[[ The data open ]]

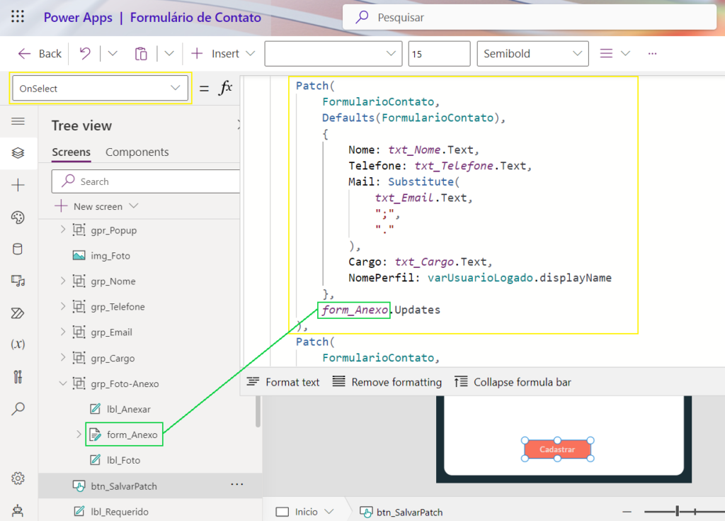The width and height of the screenshot is (725, 521).
Task: Open the OnSelect property dropdown
Action: [100, 89]
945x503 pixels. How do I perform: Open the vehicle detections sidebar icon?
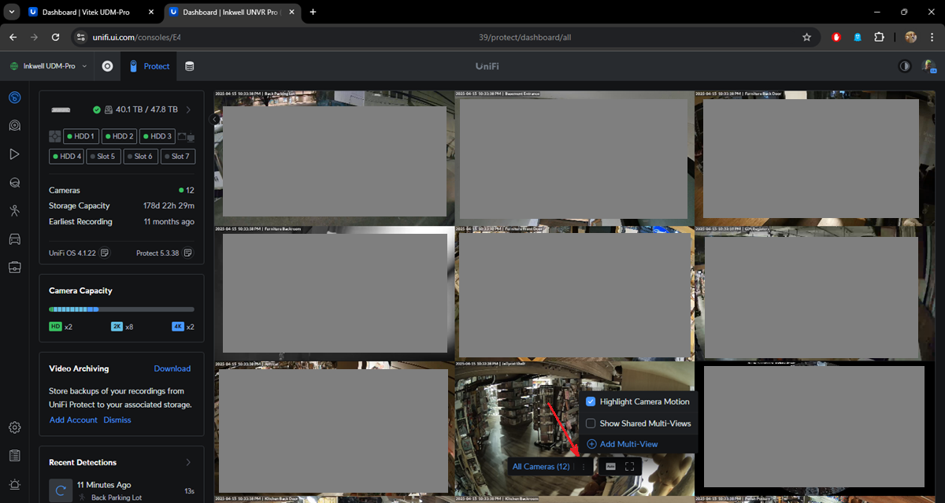click(14, 239)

[[ The data closed ]]

- Requirement:
Repeat exactly the lines from the one containing "945x503 pixels. How" to the last line of the data above, both included, and write no pictures into the copy.

- Final answer:
945x503 pixels. How do I perform: Open the vehicle detections sidebar icon?
click(14, 239)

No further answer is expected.